* _Work to be completed_
Answer the following questions using the essay on peace at Christmastime below.
(a) In which year did John Sullivan Dwight write the English lyrics to "O Holy Night"?
(b) What was the theme of the second week of Advent?
(c) By how much did the military spending approved by Congress exceed President Biden's request?

*** Opening of Reading text ***

Have you ever sung “O Holy Night” by candlelight on Christmas Eve in America? This verse stands out:
Truly He taught us to love one another
His law is love and His gospel is peace
Chains shall He break for the slave is our brother
And in His name all oppression shall cease
A Boston Unitarian minister named John Sullivan Dwight wrote the English lyrics in 1855, when chattel slavery was the law of the land in the United States. The message was not subtle: There is no peace until we break the chains.
We talk a lot about peace at Christmastime. The Gospel of Luke tells us that terrifying angels dropped in on some poor shepherds when Jesus was born and proclaimed “on earth peace, good will toward men.” Songs like “O Holy Night” drive home the point that peace on earth is about more than ~ good vibes ~ .
Peace requires a change of material conditions. Pope Francis said it in his encyclical letter Fratelli Tutti last year:
We can aspire to a world that provides land, housing, and work for all. This is the true path of peace, not the senseless and myopic strategy of sowing fear and mistrust in the face of outside threats.
The four weeks leading up to Christmas are known as Advent, a season of waiting. In some churches each week of Advent has a theme, and the theme of the second week was Peace.
In our church we talked about the peace of Christ and how it differed from Pax Romana, the false peace of the Roman empire won through conquest and hegemony. “Peace I leave with you; my peace I give you,” Jesus said near the end of his life on earth. “I do not give to you as the world gives.”
And what about Pax Americana? This Peace Week, on Dec. 7, the nominally Christian majority in Congress joined in a 363-70 vote to approve one of the largest military budgets in human history.
It’s a cliche by now to note that no one asks “How will we pay for it?” when it comes to the military. In a country governed by two pro-war parties but currently controlled by the more progressive one, Congress signed off on $768 billion worth of military spending, with little public debate, in the space of a single news cycle. The amount exceeded President Biden’s request by $24 billion, and it passed during nominal peacetime.

*** Close of Reading text ***
*** Opening of Data excerpts ***

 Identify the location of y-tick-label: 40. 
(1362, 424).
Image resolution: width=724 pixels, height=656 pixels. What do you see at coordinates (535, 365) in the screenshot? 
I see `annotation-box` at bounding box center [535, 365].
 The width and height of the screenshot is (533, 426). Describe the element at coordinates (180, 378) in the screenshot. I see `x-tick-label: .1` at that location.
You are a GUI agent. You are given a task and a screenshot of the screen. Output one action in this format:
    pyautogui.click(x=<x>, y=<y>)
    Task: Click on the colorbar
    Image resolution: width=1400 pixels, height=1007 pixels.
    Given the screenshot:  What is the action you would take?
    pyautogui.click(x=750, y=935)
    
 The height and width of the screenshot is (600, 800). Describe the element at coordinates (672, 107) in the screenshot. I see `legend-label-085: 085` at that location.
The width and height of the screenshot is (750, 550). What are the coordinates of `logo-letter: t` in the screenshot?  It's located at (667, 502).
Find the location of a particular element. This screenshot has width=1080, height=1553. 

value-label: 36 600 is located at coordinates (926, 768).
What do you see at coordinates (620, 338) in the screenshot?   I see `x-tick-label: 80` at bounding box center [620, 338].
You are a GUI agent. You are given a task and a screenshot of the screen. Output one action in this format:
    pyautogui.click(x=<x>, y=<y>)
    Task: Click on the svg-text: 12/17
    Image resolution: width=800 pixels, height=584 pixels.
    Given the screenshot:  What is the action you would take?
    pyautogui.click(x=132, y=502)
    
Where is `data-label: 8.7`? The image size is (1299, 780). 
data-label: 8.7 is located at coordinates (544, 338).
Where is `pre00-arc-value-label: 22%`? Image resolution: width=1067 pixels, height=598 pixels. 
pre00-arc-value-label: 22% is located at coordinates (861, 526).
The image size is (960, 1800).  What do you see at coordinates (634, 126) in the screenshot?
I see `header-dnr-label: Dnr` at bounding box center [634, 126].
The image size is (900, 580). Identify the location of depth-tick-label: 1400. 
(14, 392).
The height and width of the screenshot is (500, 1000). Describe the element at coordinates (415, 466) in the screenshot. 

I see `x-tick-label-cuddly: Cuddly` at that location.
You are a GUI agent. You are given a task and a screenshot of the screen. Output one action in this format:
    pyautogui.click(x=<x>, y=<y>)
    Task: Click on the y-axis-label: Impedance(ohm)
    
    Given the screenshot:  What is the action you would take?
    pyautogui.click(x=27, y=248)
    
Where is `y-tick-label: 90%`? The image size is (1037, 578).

*** Close of Data excerpts ***

* _Solution for this exercise_
(a) 1855
(b) Peace
(c) $24 billion